TASK TO CARRY OUT: Please retype the entries below exactly, only from their first line through the line containing "Open Nigel Allery's yellow avatar", leaving every picture out.

----------------------------------------

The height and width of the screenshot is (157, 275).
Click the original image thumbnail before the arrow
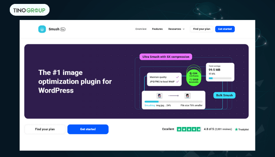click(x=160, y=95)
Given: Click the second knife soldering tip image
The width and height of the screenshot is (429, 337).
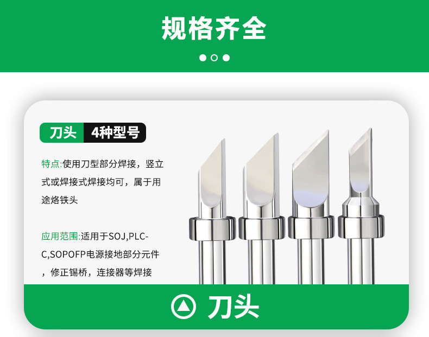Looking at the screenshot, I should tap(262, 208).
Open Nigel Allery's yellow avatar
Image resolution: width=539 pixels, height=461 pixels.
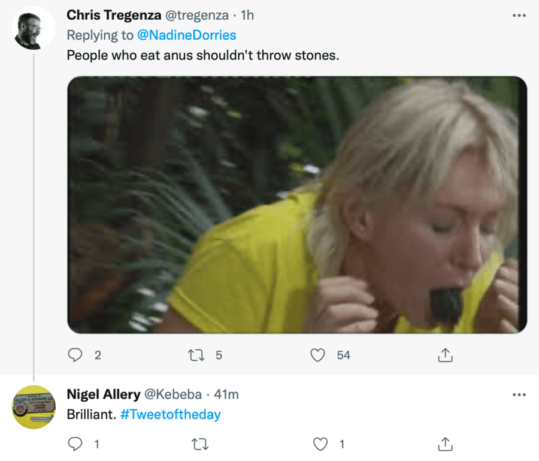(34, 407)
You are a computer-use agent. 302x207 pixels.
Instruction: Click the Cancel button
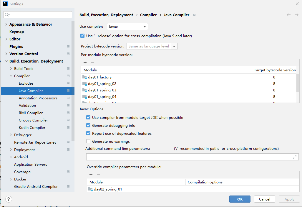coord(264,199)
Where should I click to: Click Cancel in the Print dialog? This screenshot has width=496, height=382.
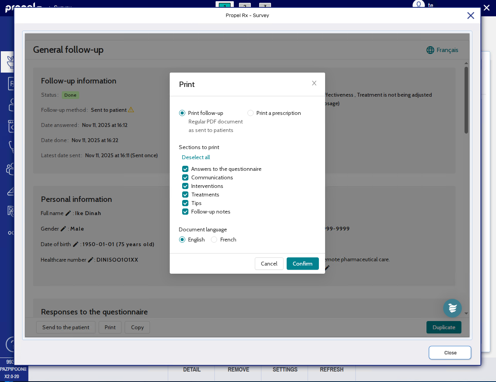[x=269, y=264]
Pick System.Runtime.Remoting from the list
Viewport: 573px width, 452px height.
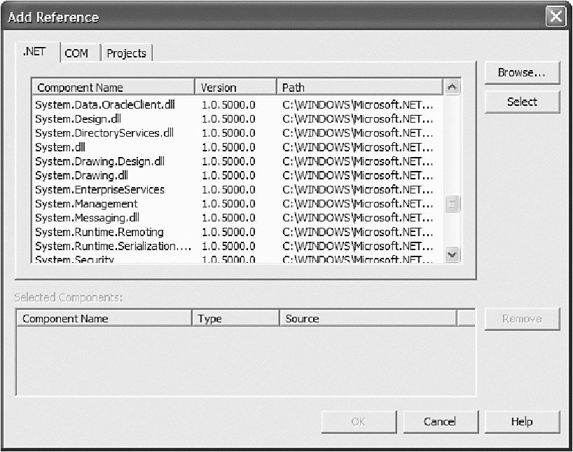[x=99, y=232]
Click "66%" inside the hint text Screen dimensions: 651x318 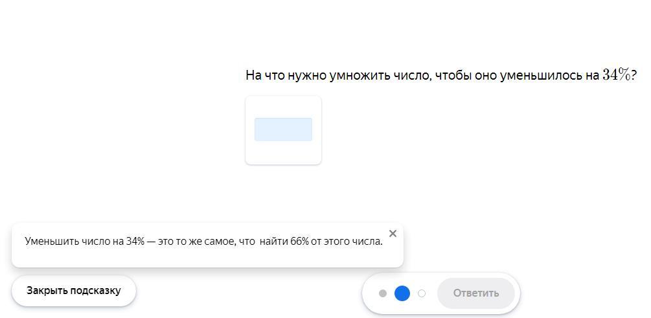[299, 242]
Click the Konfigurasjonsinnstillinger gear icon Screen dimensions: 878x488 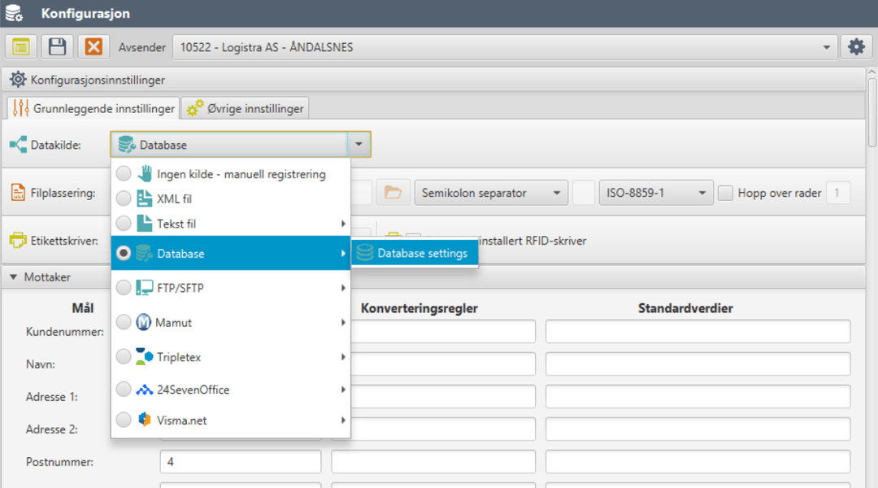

----------------------------------------

ANSWER TO THIS EXERCISE:
The height and width of the screenshot is (157, 275).
Click the original image thumbnail before the arrow
click(x=160, y=95)
Given: Click the second knife soldering tip image
The width and height of the screenshot is (429, 337).
Looking at the screenshot, I should tap(262, 208).
Open Nigel Allery's yellow avatar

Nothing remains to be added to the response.